[[ EXTRACTED DATA, beginning ]]
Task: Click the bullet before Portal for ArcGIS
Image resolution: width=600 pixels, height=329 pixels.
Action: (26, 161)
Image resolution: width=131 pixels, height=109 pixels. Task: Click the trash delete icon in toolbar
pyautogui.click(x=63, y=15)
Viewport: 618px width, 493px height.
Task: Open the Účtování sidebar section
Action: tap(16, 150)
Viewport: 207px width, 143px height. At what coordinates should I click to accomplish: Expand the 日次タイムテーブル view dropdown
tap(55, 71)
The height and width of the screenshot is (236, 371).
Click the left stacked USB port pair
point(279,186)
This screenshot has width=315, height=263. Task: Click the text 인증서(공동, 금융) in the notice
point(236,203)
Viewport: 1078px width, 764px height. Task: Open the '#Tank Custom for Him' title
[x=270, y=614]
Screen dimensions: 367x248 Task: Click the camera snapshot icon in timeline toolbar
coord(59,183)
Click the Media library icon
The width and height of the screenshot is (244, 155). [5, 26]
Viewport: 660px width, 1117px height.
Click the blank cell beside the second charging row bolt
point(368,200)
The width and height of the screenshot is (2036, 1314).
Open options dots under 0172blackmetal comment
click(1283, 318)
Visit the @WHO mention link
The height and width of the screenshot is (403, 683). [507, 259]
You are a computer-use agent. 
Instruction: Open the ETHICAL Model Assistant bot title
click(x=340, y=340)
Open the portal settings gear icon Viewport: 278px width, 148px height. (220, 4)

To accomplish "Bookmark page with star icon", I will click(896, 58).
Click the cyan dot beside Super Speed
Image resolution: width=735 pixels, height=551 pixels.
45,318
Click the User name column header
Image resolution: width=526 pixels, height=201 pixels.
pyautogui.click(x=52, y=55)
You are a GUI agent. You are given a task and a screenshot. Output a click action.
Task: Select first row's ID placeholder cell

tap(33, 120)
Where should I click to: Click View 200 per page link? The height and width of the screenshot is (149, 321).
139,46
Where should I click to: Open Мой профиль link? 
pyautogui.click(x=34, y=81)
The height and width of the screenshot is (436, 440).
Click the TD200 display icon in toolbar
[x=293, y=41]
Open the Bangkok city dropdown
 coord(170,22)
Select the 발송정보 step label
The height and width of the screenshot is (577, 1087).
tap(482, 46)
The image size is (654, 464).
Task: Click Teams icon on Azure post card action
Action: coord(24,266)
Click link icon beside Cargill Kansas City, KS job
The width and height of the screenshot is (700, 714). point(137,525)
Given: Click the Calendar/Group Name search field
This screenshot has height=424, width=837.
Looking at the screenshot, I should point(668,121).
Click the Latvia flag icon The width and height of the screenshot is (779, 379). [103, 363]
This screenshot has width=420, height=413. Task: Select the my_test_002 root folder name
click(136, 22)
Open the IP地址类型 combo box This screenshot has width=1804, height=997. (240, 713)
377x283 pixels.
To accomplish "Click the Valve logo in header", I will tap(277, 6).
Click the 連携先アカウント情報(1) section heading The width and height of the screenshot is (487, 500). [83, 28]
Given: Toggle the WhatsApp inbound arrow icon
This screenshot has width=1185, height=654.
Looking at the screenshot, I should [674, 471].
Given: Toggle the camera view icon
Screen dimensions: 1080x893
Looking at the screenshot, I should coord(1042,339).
[[ EXTRACTED DATA, end ]]
- TASK PROMPT -
Say how many lines of the listing above contain "will", with no other words.

- ANSWER FOR THE TASK -
2